§ **EXCERPT TO READ**:
* BEGIN *
|04-25-2014 09:19 AM|
Catch and Release
I am a big proponent of doing everything in moderation. I love eating fresh fish but i`m not feeding a village. If I catch seven fishes and i`m allowed to keep, i`ll keep one and set free the rest.
|04-13-2014 09:04 PM|
Hello all. New here.
I caught and released this fine German Brown today...right into my sink. We have many neo-fly fishermen who visit this area from all points of the country and pay $450.00 per day to have their fat azzes catered to by an outfitter with a drift boat. So many of these people believe that since they pay enormous sums to fish, they believe they have some monopoly on the waterway. I am a local here, and have been yelled at while taking my raft down the river, sightseeing with my wife, by some rollypolly a hundred feet behind me because he wanted to fish the area we were floating over. He said that we should move our boat to a different area. F all these guys. They give real fishermen a bad name. While they fight hundreds of trout to exhaustion in warm waters during one day, which results in around a 20% mortality rate, they mock bait fishermen who take one or two fish for table fare, maybe just a few times a month. Who's the "bad guy" here. The egocentric fat azzes need to stay home and beat their wives. BTW, don't insult them by calling their little "strike indicators"..."bobbers". No self-respecting fly fisherman uses bobbers! What a farce. These idiots are hard to differentiate from also, while they wear the same trout "costumes" which are chic at the moment. Trout fishing weebles having a lunch and wine under a pink umbrella. It is quite the sight. Please don't be one of "Those Guys".
Rant over. Time to gut my fish and eat the hell out of it.
|04-05-2007 03:18 AM|
Last summer I fished the West Ranga in Iceland.
They encourage taking fish there.
All the males are killed and the females are kept for their eggs. For each female caught you are given a side of smoked salmon.
The reason for this is that all the fish in the river are hatchery fish and apparently because of volcanic activity several years ago there are no real spawning grounds for salmon.
* END *
§ **DATA SHOWN**:
* BEGIN *
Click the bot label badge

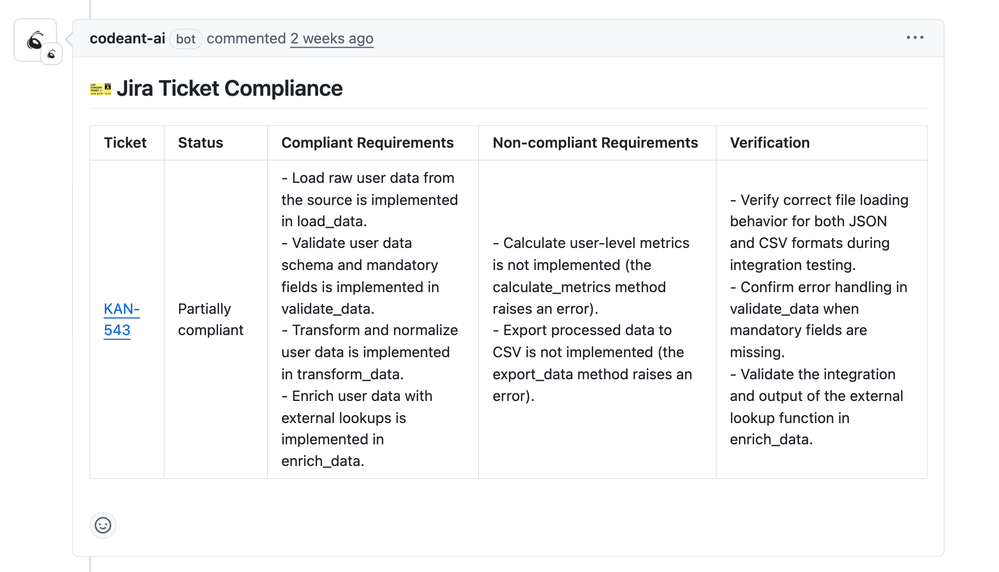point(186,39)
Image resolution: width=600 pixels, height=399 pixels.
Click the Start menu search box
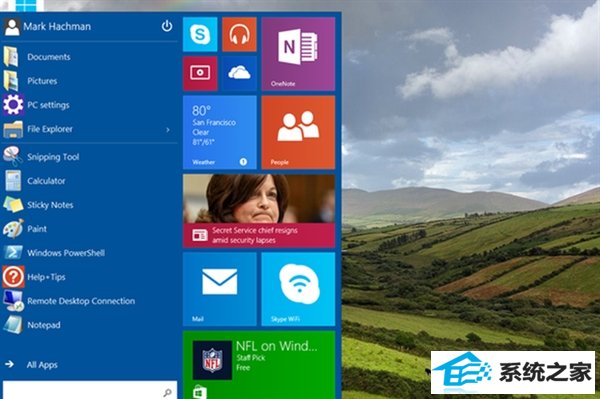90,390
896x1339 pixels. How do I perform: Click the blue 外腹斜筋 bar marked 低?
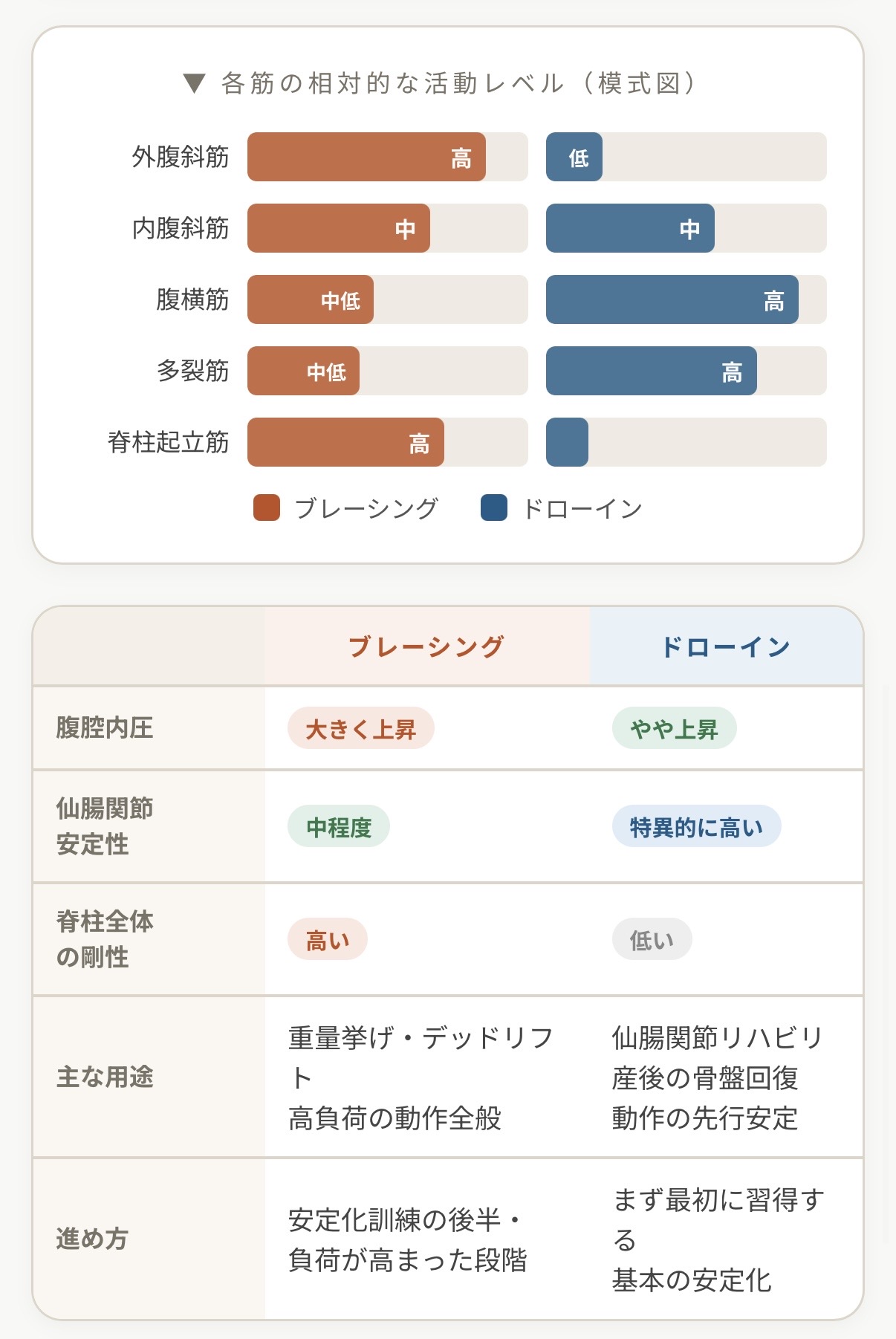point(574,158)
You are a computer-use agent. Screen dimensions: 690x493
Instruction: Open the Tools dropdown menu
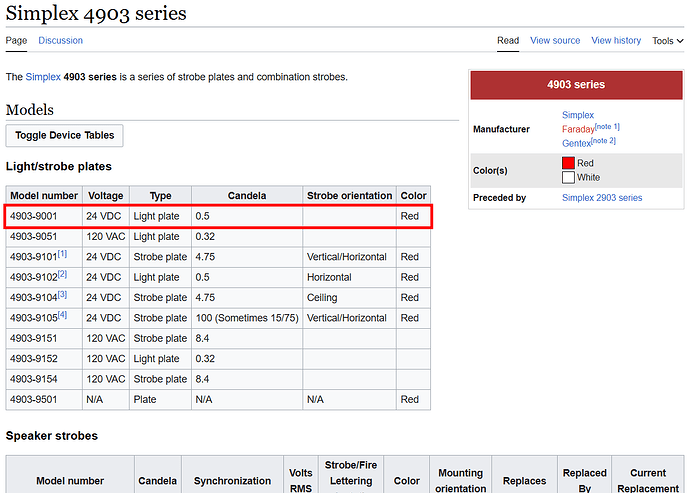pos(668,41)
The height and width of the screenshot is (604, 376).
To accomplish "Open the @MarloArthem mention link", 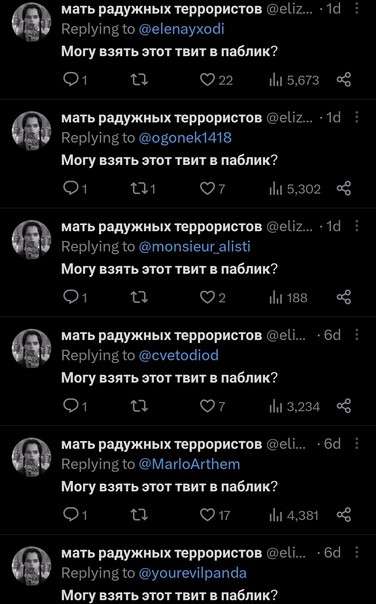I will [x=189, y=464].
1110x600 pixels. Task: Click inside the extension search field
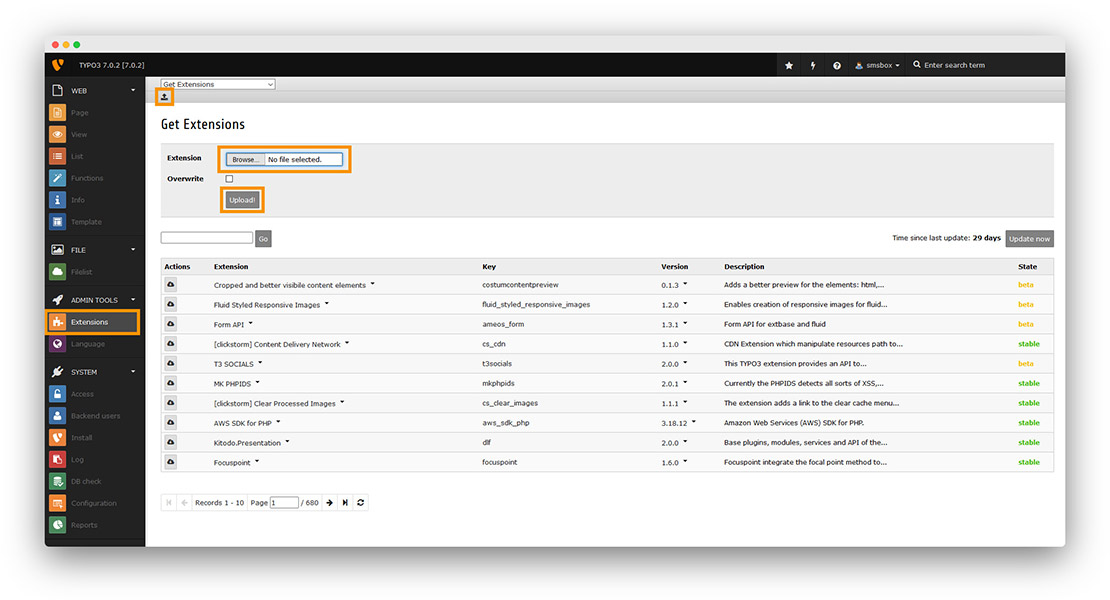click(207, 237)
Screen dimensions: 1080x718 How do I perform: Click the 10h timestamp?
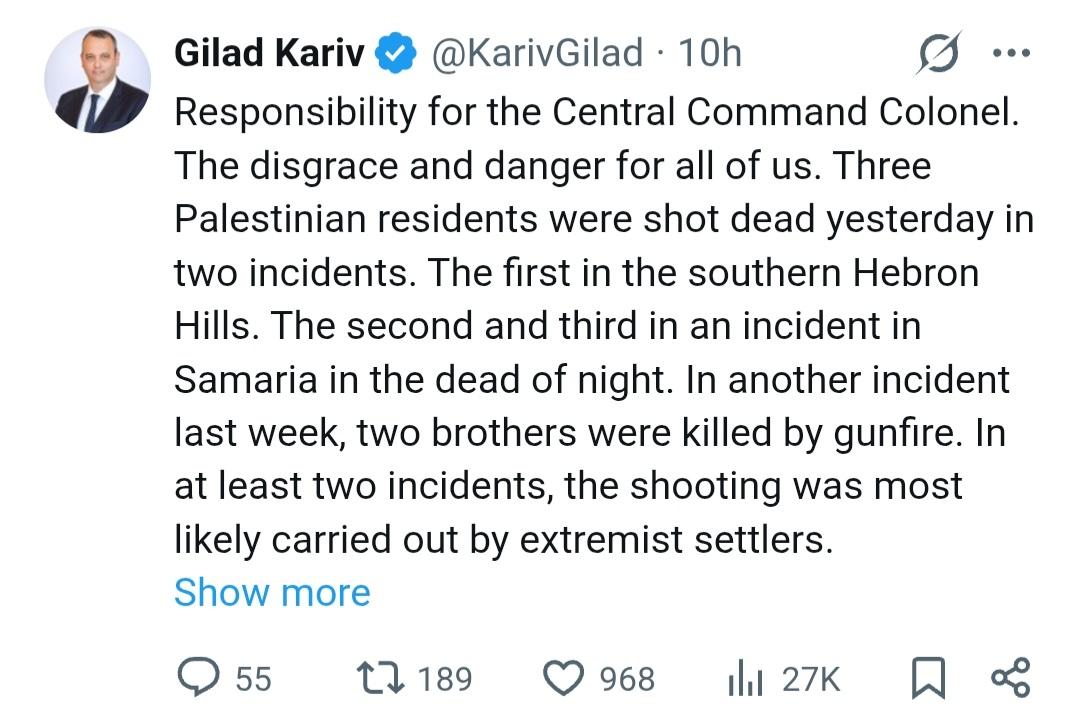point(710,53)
* END *
* BEGIN *
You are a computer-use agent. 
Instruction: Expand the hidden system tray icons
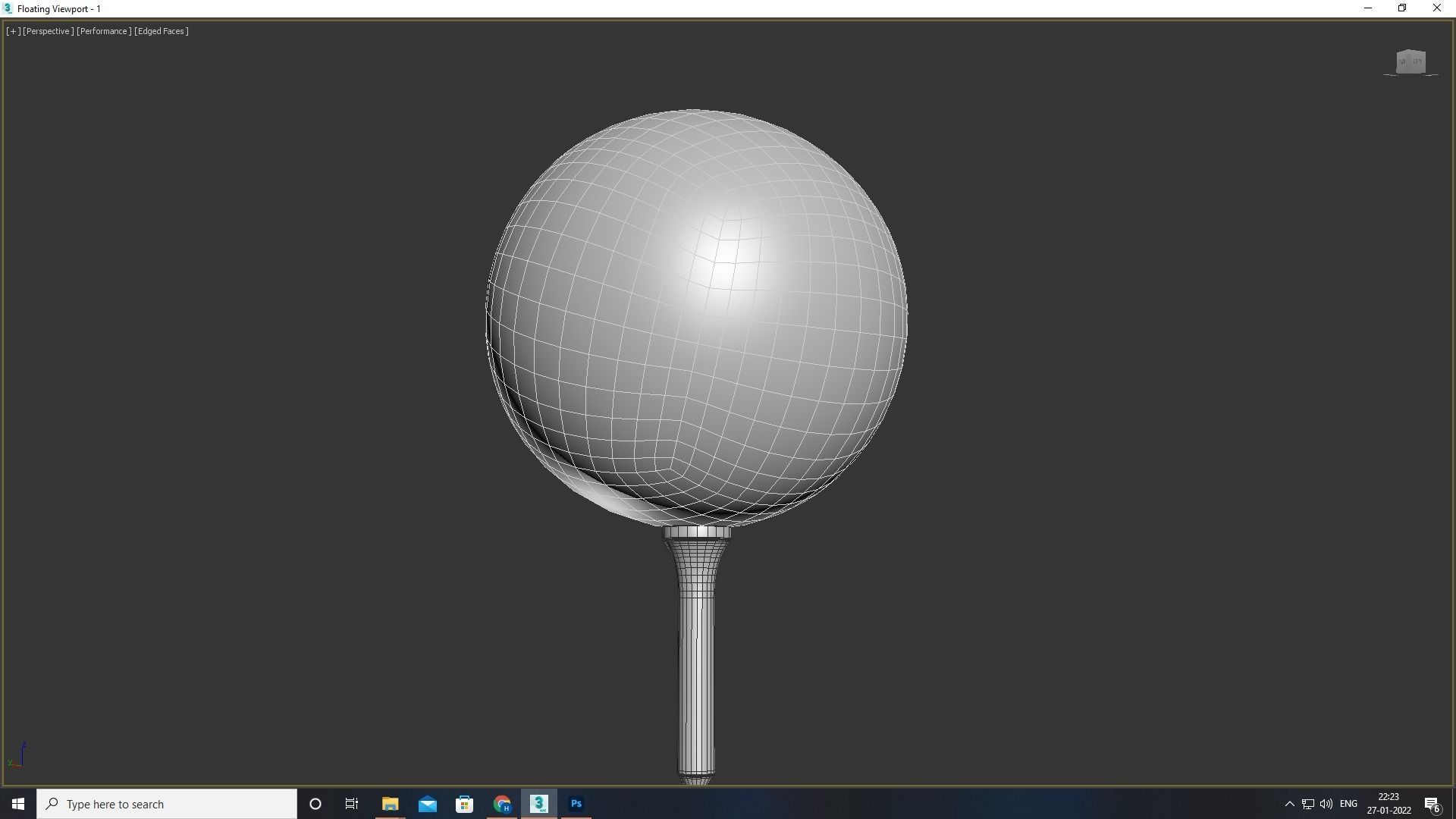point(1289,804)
* END *
* BEGIN *
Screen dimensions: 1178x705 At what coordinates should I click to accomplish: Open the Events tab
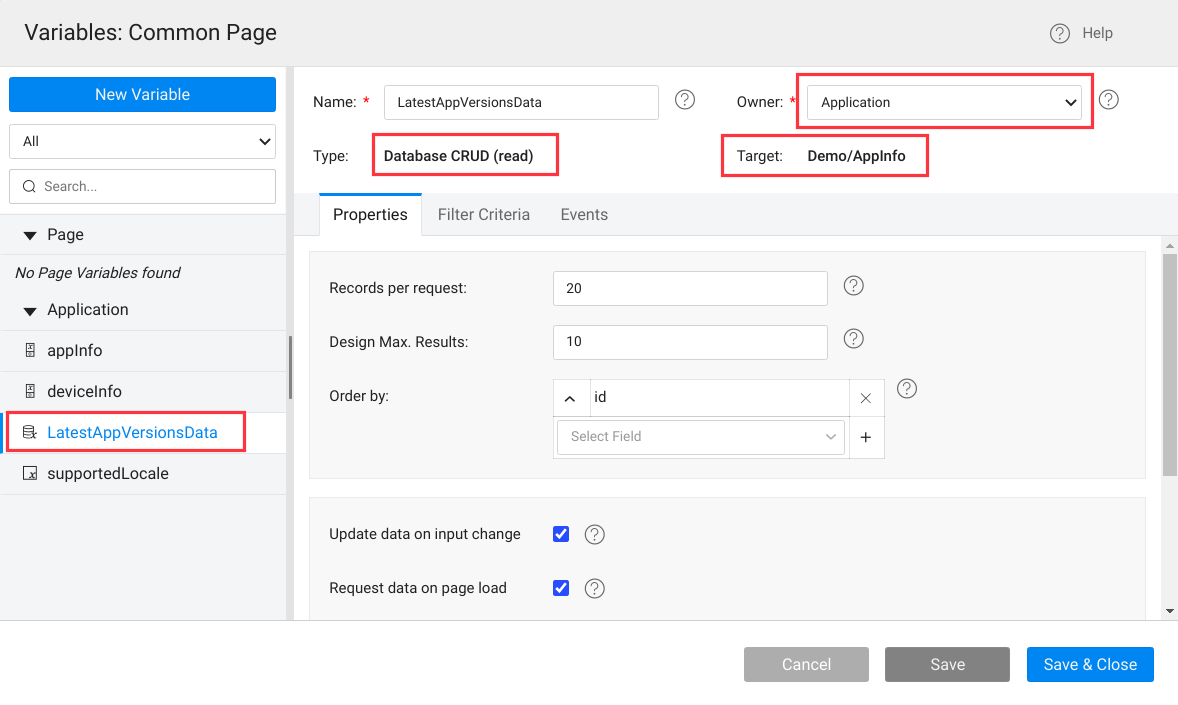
* END *
§ **WORK INSTRUCTIONS**:
(A) Reproduce the catch-and-release fishing thread from "All the males" up to and including "grounds for salmon.", with "hatchery fish" swapped out for "stocked fish".
(B) Write what comes next in the catch-and-release fishing thread, picking up after its final sentence.

§ **THE RESPONSES**:
(A)
All the males are killed and the females are kept for their eggs. For each female caught you are given a side of smoked salmon.
The reason for this is that all the fish in the river are stocked fish and apparently because of volcanic activity several years ago there are no real spawning grounds for salmon.

(B)
My wife thought it was great that I came home from a fishing trip with some fish.
I am normally an exponent of catch and release but I do not have qualms about taking fish on occasions.
|04-02-2007 10:37 AM|
(See my post below on the San Juan.) That's a river that would hugely benefit from some catch and keep fishing, and is a prime example of C&R taken to a surreal farce.
I am now convinced that acces control, and not mandatory C&R, is the best way to get and peserve a quality flyfishng experience.
|04-01-2007 09:33 PM|
|jero||thanks, very interesting info. I forgot to say that the trout I was speaking of were rainbow.|
|03-31-2007 11:06 PM|
I think a lot depends on the trout species and the conditions in which they live. In the Sierras, there are many cirque lakes that were stocked decades ago with Eastern Brook trout. In most cases, especially at high elevations, the fish in the lakes are starved, stunted, and overcrowded. More catch and kill fishing on these lakes would probably result in better conditioned and better fed survivors.
Again, at high elevations, there are similar cirque lakes with healthy specimens of Golden trout, and catch and release of these beauties is most likely called for.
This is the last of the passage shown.